Buchtar Tabuni (born 1979) is a Papuan independence activist, Chairman of the National Parliament of West Papua (PNWP), incorporating the National Committee for West Papua (Komite Nasional Papua Barat, KNPB), and United Liberation Movement for West Papua (ULMWP) representative.

== Background ==
Indonesia's control over the western Papua region has been disputed since 1963, when the country took control of the province from the Dutch. A separatist movement formed, battling the Indonesian government for more than four decades. During this time, one sixth of the province's population died in military operations. Papuans also cite economic issues, stating that the area's natural resources are exploited exclusively "for the benefit of the national capital, Jakarta".

== Biography ==
Buchtar studied engineering in Makassar, South Sulawesi. In 2008, he organized the International Parliamentarians for West Papua (IPWP), an organization devoted to repealing the Act of Free Choice, the 1969 referendum that had given Indonesia sovereignty over West Papua.

He was arrested on 3 December 2008, in his house in Sentani, Jayapura Regency, for organizing a 16 October protest supporting the launch of IPWP in the UK Parliament. The following day, fifty protesters gathered outside the Jayapura police station to call for his release.

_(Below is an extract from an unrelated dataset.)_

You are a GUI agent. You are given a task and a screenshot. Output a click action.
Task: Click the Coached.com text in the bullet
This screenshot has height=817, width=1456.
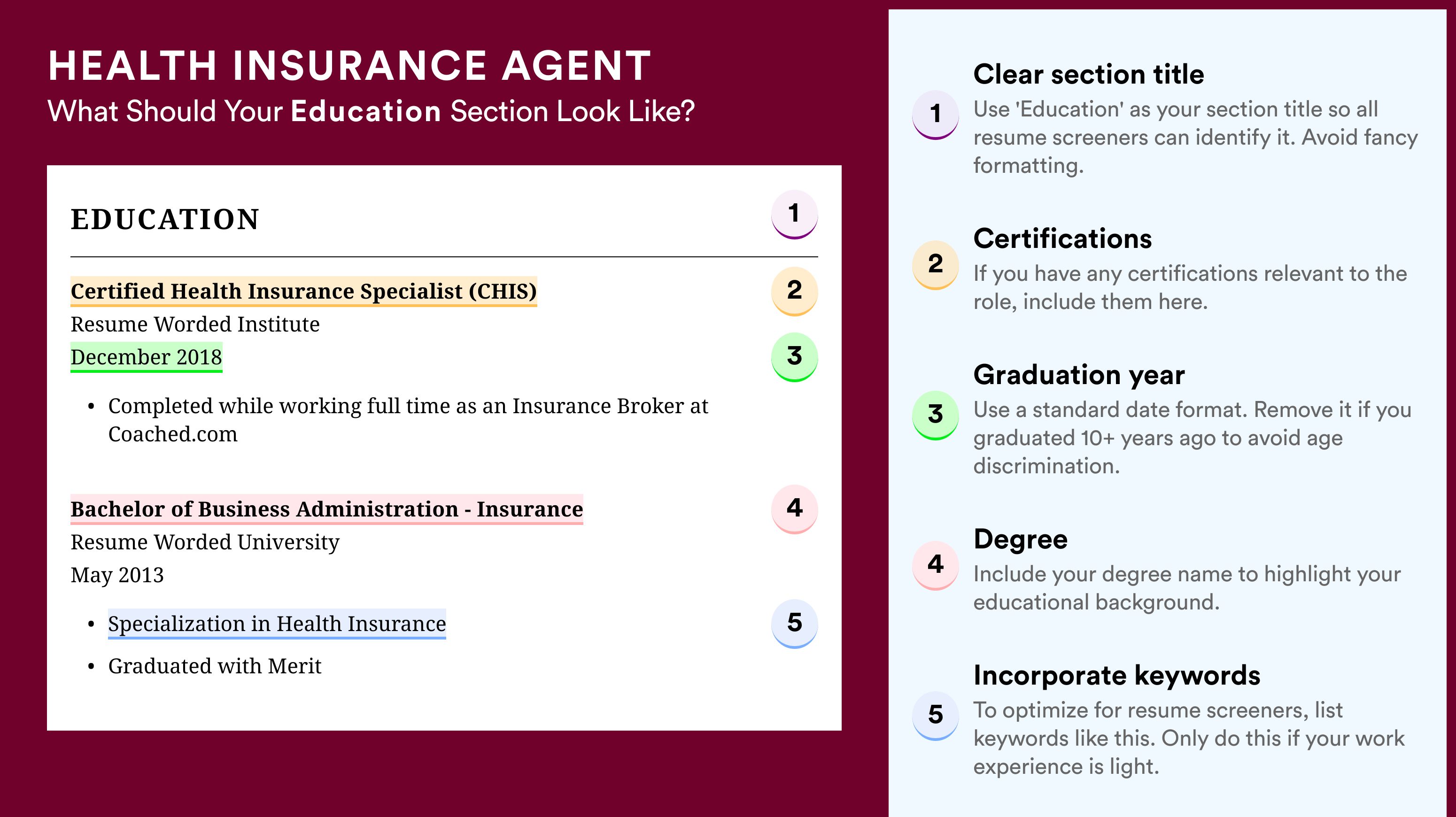point(173,434)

Prosecutors sought a ten-year sentence against him on three charges: an act of treason (Article 106), provocation (Article 160), and acts against the state (Article 212). Buchtar's attorneys described the case as an attempt to stifle free speech in Papua, asking, "If outside Papua, people can freely raise their opinions, why is free speech still restrained in Papua, and treated as treason?" Amnesty International considered him to be a prisoner of conscience, "imprisoned solely for peacefully expressing [his] views". Human Rights Watch also lobbied for his release along with that of other non-violent Papuan political prisoners.

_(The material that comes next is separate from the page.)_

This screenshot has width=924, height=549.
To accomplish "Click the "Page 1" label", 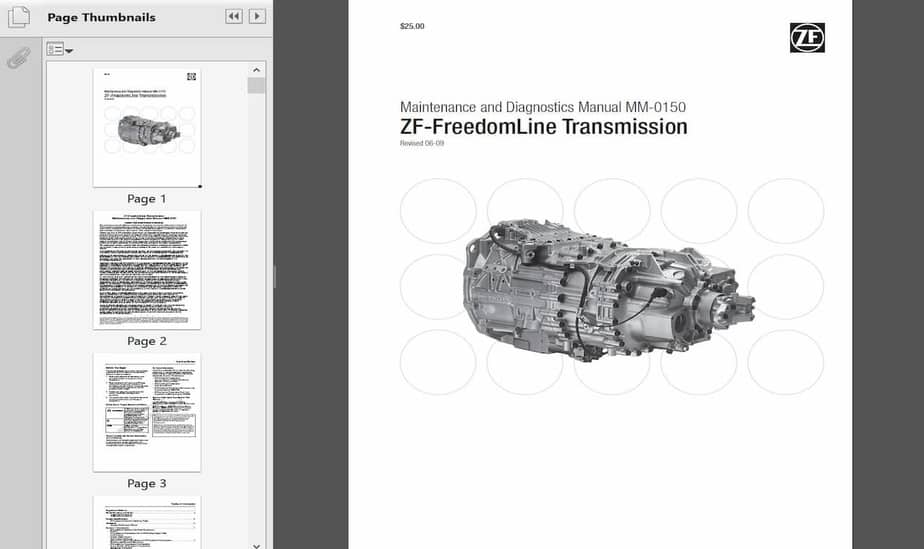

In January 2011, Amnesty reported that Buchtar and fellow Papuan activist Filep Karma had been transferred from the Abepura prison to isolation cells at the Jayapura police station and were at risk of torture. Buchtar was released from prison on 17 August 2011.

On 8 June 2012, Buchtar was arrested again in Jayapura on charges of organizing violent protests. On 23 July, another activist, Yusak Pakage, was arrested during Buchtar's trial for having a penknife in his bag. Pakage was charged with "possession of a weapon", which carries a maximum sentence of ten years' imprisonment.